WHAT YOU HAVE TO DO
The lines wanted are those in the data below that include "Check".

Stored items
───

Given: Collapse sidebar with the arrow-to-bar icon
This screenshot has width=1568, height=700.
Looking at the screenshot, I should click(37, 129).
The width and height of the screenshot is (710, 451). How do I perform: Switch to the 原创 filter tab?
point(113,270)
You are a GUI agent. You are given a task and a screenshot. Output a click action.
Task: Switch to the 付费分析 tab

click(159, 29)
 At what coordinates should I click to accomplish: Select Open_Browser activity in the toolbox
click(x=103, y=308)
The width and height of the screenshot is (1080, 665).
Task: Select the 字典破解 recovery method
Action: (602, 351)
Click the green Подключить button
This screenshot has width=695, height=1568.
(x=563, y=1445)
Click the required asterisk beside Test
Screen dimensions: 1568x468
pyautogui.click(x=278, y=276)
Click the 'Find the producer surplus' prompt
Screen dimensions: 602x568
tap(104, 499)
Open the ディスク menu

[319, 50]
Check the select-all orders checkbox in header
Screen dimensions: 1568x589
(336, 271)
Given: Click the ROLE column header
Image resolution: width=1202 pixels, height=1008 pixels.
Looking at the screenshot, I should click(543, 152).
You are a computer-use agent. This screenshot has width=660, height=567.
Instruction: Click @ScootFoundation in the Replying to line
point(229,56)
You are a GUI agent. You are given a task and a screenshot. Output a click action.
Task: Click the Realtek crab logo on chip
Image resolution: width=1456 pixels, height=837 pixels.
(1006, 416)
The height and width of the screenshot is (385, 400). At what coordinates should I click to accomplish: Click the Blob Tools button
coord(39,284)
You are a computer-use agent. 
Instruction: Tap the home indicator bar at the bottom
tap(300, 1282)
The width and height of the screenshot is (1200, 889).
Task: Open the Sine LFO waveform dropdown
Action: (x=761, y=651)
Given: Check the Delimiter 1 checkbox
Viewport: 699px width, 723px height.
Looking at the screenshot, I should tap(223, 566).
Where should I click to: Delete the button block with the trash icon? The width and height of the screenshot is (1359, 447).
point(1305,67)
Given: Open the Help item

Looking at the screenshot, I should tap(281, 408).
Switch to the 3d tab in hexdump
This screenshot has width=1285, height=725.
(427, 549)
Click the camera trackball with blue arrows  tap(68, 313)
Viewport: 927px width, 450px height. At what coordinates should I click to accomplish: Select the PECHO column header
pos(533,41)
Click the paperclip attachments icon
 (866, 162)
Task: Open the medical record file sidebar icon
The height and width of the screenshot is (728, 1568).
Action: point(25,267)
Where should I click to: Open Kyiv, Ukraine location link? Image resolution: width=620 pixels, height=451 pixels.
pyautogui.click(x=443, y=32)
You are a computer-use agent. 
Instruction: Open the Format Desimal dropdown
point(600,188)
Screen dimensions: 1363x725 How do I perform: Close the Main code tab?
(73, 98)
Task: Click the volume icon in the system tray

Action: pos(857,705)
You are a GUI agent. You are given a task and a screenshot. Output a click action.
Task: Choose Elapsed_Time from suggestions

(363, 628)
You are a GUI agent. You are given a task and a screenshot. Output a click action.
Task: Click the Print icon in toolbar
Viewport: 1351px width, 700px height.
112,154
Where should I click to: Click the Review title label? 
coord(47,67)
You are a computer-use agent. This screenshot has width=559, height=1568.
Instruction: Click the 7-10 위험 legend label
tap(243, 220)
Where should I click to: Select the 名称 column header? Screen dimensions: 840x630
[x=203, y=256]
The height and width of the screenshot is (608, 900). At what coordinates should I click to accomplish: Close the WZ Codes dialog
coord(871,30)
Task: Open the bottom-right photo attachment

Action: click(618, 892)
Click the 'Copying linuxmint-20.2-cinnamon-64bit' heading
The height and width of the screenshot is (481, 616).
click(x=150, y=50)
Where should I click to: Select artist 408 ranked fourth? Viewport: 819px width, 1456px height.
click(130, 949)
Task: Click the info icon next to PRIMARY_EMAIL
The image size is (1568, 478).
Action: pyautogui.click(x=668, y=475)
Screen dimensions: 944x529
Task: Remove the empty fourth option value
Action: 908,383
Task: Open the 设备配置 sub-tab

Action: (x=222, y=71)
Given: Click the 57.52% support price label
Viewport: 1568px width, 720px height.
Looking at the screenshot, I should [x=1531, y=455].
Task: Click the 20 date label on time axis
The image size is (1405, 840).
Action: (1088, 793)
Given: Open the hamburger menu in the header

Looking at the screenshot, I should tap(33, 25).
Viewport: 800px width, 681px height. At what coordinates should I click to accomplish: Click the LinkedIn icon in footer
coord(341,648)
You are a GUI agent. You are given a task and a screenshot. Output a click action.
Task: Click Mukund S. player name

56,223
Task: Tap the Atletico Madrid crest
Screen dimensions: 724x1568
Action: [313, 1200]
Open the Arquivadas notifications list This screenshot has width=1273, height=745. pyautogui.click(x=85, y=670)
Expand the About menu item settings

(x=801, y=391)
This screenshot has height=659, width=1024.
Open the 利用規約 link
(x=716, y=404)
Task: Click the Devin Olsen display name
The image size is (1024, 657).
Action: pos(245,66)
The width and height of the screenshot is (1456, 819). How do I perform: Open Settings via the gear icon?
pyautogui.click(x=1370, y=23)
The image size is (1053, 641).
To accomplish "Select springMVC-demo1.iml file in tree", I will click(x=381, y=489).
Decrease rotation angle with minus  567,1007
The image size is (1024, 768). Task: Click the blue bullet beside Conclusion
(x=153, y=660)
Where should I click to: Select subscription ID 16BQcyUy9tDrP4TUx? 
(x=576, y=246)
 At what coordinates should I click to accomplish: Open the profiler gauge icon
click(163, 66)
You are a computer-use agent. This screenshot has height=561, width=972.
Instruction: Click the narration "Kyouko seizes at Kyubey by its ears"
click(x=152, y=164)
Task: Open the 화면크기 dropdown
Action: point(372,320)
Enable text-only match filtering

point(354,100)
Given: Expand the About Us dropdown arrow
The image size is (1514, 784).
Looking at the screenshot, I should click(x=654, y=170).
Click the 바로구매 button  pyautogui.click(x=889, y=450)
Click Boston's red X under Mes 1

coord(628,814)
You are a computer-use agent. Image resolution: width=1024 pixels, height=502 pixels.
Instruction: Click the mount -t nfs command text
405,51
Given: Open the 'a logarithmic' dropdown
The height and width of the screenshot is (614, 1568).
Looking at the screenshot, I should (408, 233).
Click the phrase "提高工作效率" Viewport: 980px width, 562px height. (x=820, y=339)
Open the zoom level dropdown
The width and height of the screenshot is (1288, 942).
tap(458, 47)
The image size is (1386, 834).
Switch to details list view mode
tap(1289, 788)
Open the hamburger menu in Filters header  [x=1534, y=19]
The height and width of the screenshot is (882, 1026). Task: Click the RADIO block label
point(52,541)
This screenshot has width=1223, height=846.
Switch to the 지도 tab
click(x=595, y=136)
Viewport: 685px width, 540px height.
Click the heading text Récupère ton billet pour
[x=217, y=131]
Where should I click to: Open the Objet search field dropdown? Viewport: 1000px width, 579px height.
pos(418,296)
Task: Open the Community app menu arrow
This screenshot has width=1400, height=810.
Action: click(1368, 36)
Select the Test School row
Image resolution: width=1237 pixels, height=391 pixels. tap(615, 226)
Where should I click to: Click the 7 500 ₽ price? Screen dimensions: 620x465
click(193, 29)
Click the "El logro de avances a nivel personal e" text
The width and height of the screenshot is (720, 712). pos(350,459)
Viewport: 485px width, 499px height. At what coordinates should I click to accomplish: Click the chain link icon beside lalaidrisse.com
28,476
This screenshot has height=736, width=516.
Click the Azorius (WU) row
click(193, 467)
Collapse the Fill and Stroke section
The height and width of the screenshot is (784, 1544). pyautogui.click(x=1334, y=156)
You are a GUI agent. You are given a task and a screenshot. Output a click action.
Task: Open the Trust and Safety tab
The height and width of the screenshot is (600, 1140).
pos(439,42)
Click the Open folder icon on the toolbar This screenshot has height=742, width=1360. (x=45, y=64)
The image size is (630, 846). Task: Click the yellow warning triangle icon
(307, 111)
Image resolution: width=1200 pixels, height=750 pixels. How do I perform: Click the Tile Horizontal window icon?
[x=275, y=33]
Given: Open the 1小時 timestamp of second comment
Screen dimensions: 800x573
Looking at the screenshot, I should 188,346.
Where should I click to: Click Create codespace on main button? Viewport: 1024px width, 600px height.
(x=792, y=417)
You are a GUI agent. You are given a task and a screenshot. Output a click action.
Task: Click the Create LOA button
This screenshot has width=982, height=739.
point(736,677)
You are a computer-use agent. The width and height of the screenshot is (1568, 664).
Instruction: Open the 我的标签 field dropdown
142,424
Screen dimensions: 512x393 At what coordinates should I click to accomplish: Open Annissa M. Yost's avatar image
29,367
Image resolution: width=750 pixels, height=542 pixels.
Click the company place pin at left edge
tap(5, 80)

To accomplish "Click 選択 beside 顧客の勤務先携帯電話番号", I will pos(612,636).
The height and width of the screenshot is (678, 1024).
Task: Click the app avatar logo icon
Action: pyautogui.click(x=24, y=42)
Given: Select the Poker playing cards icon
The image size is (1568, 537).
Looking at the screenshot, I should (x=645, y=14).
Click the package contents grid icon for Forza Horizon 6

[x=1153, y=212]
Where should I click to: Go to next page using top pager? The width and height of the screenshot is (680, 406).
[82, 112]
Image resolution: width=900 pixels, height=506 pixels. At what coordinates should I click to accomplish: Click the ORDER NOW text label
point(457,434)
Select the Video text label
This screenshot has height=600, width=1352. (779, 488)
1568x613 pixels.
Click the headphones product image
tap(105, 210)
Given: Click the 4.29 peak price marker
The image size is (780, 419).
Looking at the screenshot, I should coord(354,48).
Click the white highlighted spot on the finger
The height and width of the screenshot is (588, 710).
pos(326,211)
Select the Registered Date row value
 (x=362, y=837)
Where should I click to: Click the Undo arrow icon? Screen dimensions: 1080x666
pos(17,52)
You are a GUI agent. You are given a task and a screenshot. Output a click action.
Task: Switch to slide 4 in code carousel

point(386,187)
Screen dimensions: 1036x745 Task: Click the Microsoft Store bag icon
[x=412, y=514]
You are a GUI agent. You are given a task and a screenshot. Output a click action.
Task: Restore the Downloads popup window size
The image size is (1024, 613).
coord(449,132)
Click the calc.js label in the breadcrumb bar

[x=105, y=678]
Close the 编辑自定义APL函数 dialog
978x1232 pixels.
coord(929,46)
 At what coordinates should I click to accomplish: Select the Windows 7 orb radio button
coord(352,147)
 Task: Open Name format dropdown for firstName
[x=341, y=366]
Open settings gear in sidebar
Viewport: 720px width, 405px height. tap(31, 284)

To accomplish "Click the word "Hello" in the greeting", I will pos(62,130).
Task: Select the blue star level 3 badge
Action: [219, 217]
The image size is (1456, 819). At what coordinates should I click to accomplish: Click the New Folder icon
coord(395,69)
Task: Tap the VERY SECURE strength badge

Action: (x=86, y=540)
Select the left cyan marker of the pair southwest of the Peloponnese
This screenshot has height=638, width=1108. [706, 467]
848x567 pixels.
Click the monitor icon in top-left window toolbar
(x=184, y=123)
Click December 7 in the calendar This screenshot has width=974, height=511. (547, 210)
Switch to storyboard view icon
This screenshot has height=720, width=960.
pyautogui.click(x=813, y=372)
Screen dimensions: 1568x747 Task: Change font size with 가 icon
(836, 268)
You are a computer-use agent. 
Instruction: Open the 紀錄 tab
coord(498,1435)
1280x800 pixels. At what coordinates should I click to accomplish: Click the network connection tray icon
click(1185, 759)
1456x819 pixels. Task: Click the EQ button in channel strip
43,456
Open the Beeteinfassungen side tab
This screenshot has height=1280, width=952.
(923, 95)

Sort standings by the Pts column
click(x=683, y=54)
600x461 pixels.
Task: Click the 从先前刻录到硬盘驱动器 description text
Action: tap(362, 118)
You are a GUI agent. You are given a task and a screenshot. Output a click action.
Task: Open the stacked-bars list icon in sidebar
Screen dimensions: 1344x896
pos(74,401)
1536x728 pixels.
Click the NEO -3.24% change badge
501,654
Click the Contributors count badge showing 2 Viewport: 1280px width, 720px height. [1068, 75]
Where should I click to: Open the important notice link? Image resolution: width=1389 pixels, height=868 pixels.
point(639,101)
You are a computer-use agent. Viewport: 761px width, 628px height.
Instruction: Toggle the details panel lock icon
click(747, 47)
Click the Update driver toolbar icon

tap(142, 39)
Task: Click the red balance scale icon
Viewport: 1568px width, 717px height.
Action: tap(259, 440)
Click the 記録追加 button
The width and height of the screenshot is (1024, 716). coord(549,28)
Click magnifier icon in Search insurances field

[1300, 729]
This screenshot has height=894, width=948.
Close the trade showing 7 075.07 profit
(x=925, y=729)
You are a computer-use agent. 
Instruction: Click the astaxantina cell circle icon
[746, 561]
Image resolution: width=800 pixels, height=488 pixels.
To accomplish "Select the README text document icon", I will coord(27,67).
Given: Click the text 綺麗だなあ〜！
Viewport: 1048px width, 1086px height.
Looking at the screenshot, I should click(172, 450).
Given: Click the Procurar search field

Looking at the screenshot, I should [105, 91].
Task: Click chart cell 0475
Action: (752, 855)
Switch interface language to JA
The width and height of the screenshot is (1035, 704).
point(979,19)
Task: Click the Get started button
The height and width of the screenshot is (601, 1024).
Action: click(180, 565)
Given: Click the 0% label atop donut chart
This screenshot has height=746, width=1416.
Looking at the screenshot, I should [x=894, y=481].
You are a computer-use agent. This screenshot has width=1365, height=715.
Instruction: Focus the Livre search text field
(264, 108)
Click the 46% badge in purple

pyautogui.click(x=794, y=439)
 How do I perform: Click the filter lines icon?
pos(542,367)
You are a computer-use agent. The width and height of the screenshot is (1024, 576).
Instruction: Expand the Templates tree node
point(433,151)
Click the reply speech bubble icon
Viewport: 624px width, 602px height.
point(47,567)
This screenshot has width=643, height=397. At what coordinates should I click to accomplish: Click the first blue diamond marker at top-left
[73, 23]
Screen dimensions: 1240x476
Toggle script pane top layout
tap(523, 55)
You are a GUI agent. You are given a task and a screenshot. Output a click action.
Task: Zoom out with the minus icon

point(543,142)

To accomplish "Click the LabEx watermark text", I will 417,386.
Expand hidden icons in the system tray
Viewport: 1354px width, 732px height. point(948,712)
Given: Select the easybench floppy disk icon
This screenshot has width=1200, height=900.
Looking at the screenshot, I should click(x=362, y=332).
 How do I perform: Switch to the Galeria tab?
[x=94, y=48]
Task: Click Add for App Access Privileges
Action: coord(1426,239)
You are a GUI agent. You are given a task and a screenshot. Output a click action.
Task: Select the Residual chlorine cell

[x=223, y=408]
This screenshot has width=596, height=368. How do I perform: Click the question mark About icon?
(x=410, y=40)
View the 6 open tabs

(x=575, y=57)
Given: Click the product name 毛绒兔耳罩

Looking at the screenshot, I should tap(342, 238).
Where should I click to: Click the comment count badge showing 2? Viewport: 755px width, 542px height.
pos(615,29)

───

OUTPUT
Check the select-all orders checkbox in header
Given: Check the Delimiter 1 checkbox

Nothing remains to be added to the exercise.